DATA PROVIDED =
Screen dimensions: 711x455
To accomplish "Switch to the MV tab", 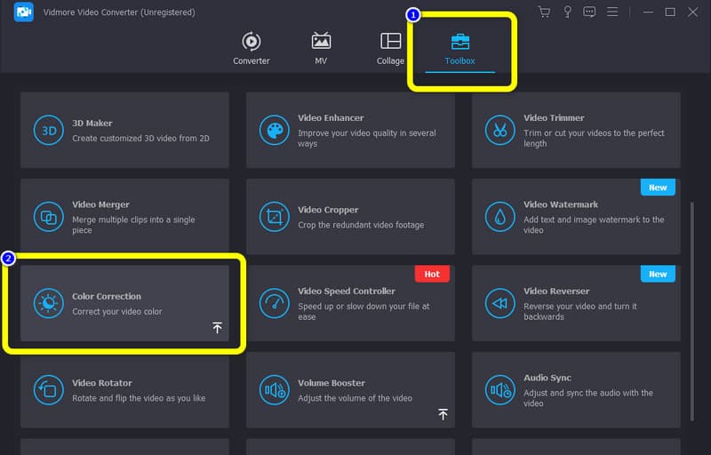I will (x=321, y=49).
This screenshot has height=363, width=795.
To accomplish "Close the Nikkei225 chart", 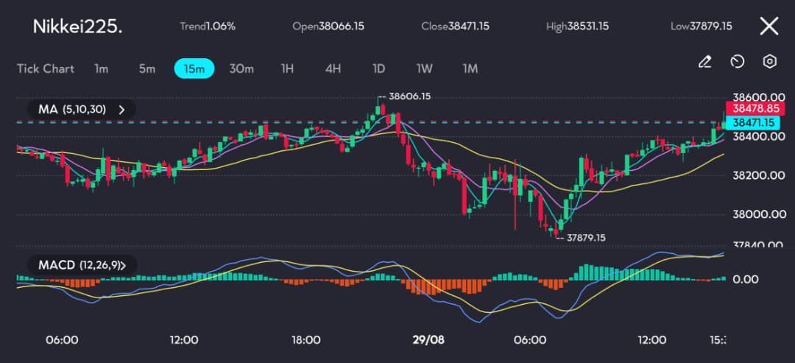I will 769,27.
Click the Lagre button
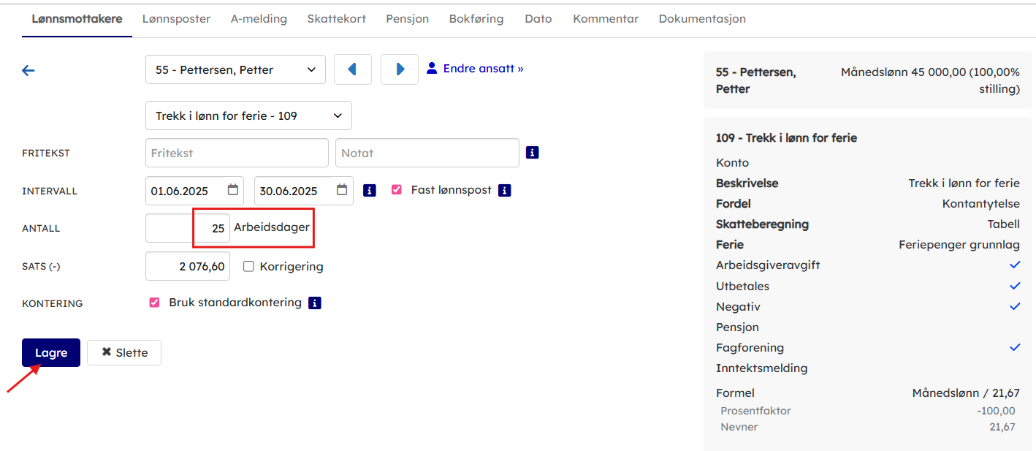Image resolution: width=1036 pixels, height=451 pixels. pyautogui.click(x=51, y=352)
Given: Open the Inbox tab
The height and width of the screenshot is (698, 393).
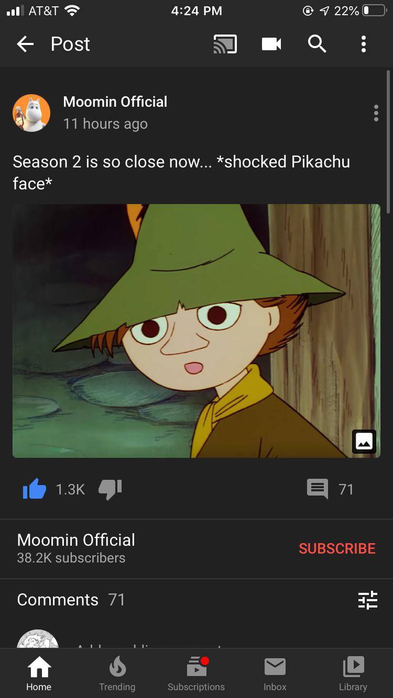Looking at the screenshot, I should pyautogui.click(x=275, y=674).
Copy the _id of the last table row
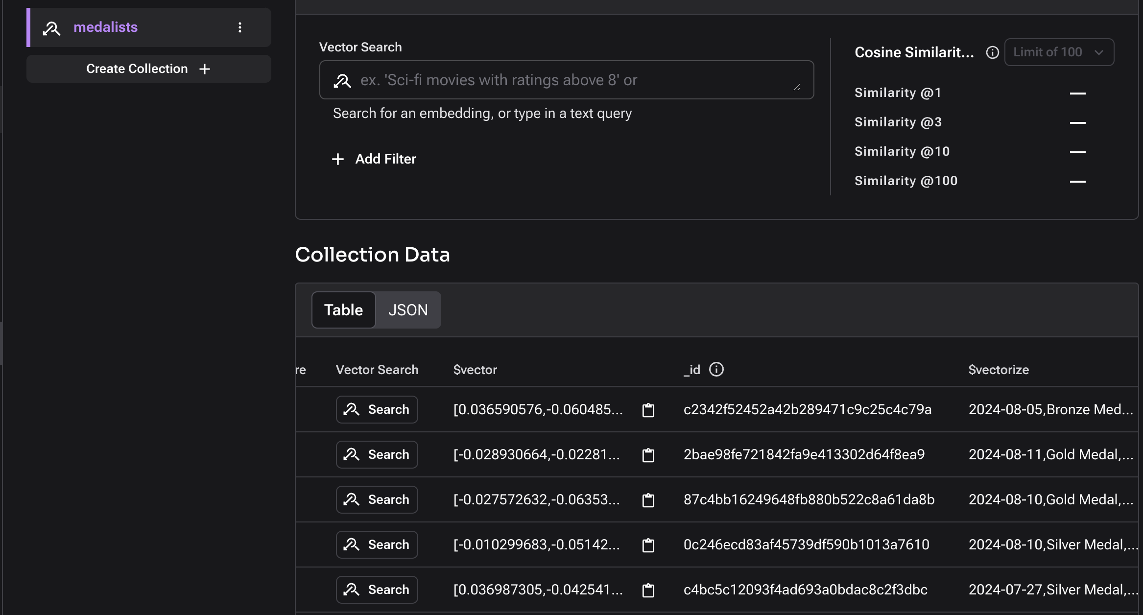This screenshot has height=615, width=1143. [x=648, y=590]
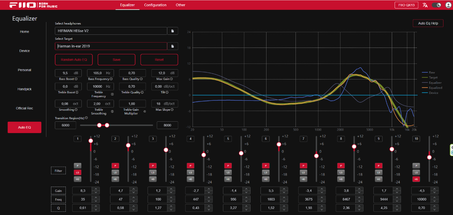Open the HIFIMAN HE6se V2 headphones selector
The image size is (453, 215).
coord(111,31)
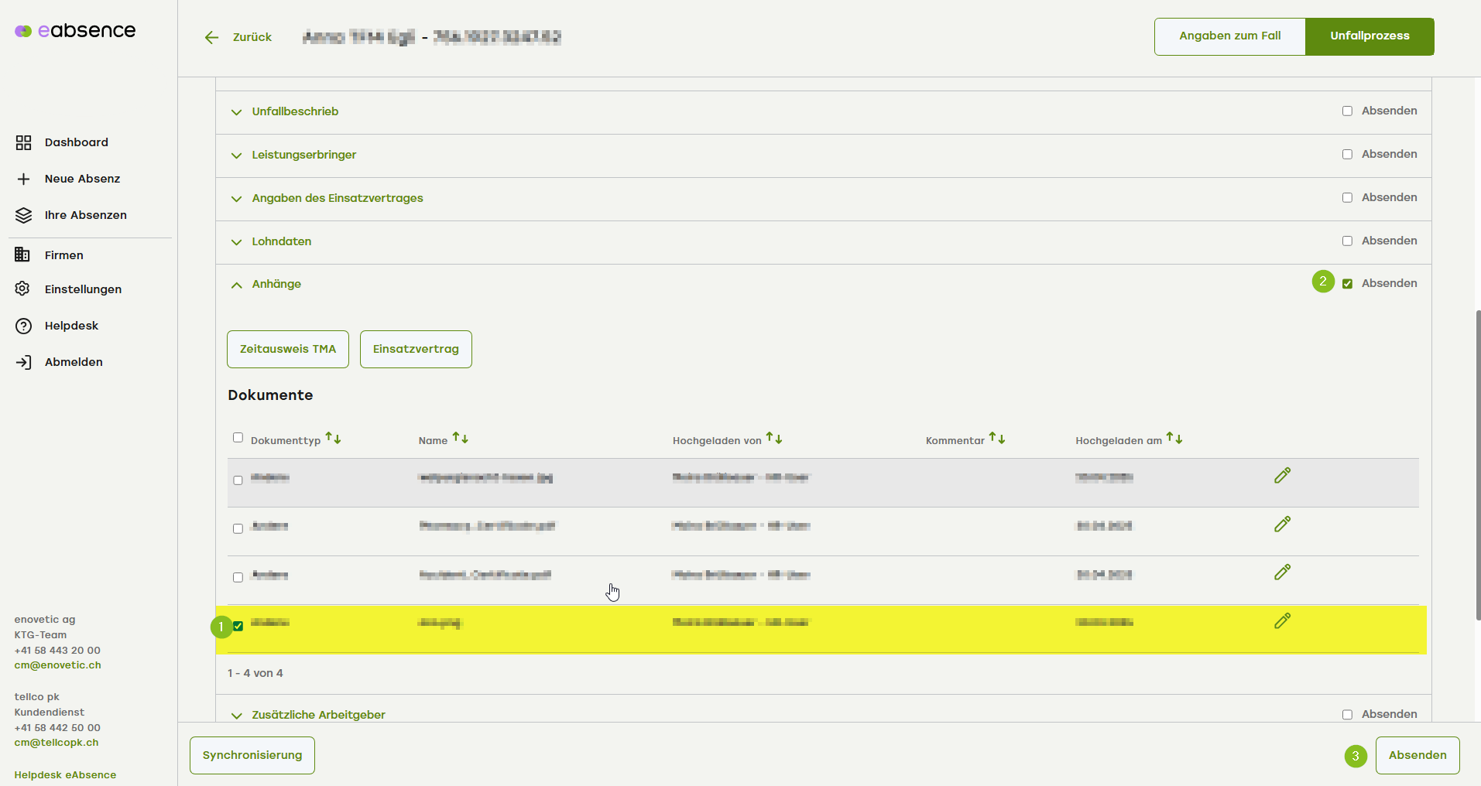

PROBLEM REQUIREMENTS = Rewrite the part of the records that opens with the line containing "Given: Open the Inbox tab" and runs through the end of the records, with "Inbox" changed to "Archive" and everything else left as it is. Leave the pictures out of the answer.

EXPECTED OUTPUT =
Given: Open the Archive tab
The height and width of the screenshot is (698, 393).
Looking at the screenshot, I should pyautogui.click(x=275, y=674).
Copy the _id of the last table row
This screenshot has height=615, width=1143. [x=648, y=590]
Open the HIFIMAN HE6se V2 headphones selector
The image size is (453, 215).
coord(111,31)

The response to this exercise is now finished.